巻9第13話 □□人以父銭買取亀放河語 第十三
今は昔、天竺(インド)に一人の人がありました。隣国で商品を買うため、子に五千両の金を持たせました。子はその金を受け取り、大きな河にそって歩いていきました。
そのとき、河を船で行く人がありました。子が船の方を見ると、五匹の亀が船から頸を出していました。子は問いました。
「それはどういう亀ですか」
「殺すつもりです。そうする必要があるのです」
「その亀を私に売ってくれませんか。買おうと思います」
「たいへんな要ある亀で、やっとのことで釣り上げたものです。たとえ高値になろうとも、売るわけには参りません」
子は拝むようにして、無理に乞うて譲ってもらいました。五千両で五匹の亀を買い取り、河に放って立ち去りました。
子は心の中で思いました。
「父は商品を買うために、私に金を持たせて隣国にやったのだ。しかし私はその金で亀を買ってしまった。父はどんなに腹を立てるだろう」
とはいえ、家に帰って親と顔を合わせないわけには参りません。家に向かって歩いて行くと、その途上で出会った人に聞きました。

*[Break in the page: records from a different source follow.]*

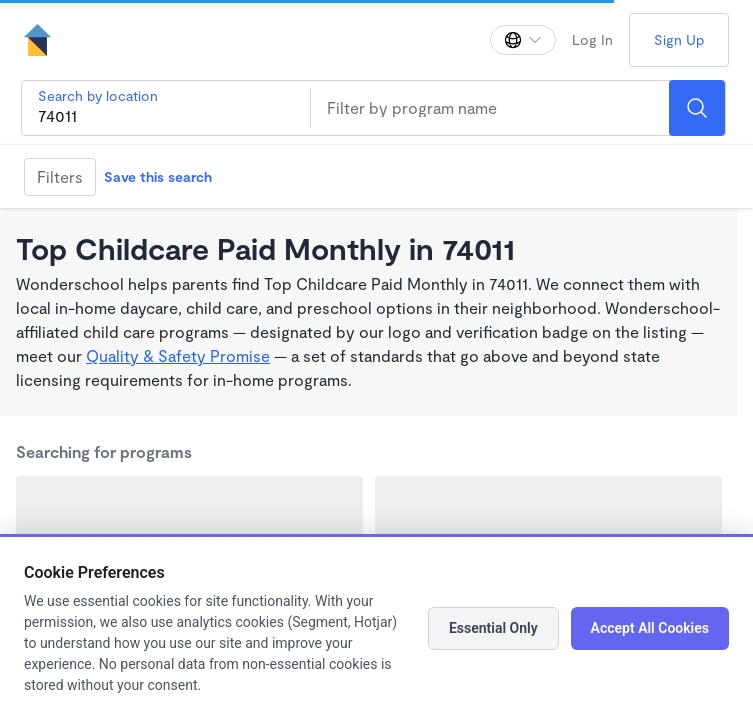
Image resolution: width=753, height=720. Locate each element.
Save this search (158, 176)
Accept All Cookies (650, 628)
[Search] (697, 108)
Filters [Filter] (60, 176)
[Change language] (523, 40)
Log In (592, 39)
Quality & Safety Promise (178, 355)
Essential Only (493, 628)
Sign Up (679, 39)
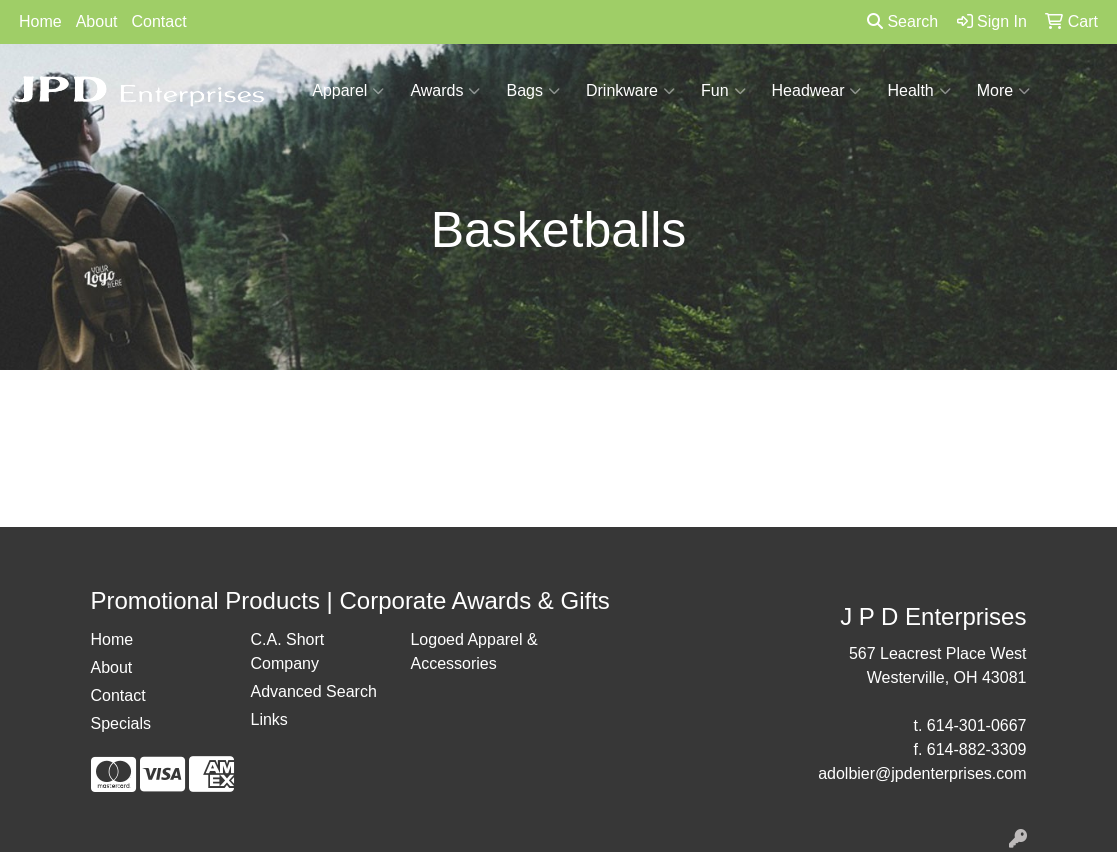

「あなたが亀を買った人は、船が転覆して河に落ち、死にましたよ」
子はこれを聞き、「亀を買ったと正直に語ろう」と思いました。
父は言いました。
「なぜ、金を返してよこしたのか」
「私は金を返してはいません。その金で亀を買い、河に放したのです。それをお伝えするために帰ってきたのです」
父は言いました。
「黒い衣をまとった五人の人がやってきた。それぞれが千両を持っていて、『これはお子さんに持たせた金です』と言って置いていった。それは濡れていた」
あの買って放った五匹の亀が、金が水に落入るのを見て、それぞれ千両を取り、父の家にとどけたのです。それは子が帰り着く前でした。
希有のことです。父もこれを聞い、子のおこないをかぎりなく喜びました。これは亀の命を救ったのみではありません。父へのたいへんな孝養でもありました。
この話を聞いた人はみな、亀を買って放った子を讃めたたえたと語り伝えられています。
【原文】
【翻訳】 西村由紀子
【校正】 西村由紀子・草野真一
【解説】 草野真一
宇治拾遺物語にほぼ同じ話がある。
国東文麿氏の解説(『今昔物語集(八)』講談社)によれば、もとは長江流域の話だったらしい。伝播の過程で天竺(インド)の話とされた。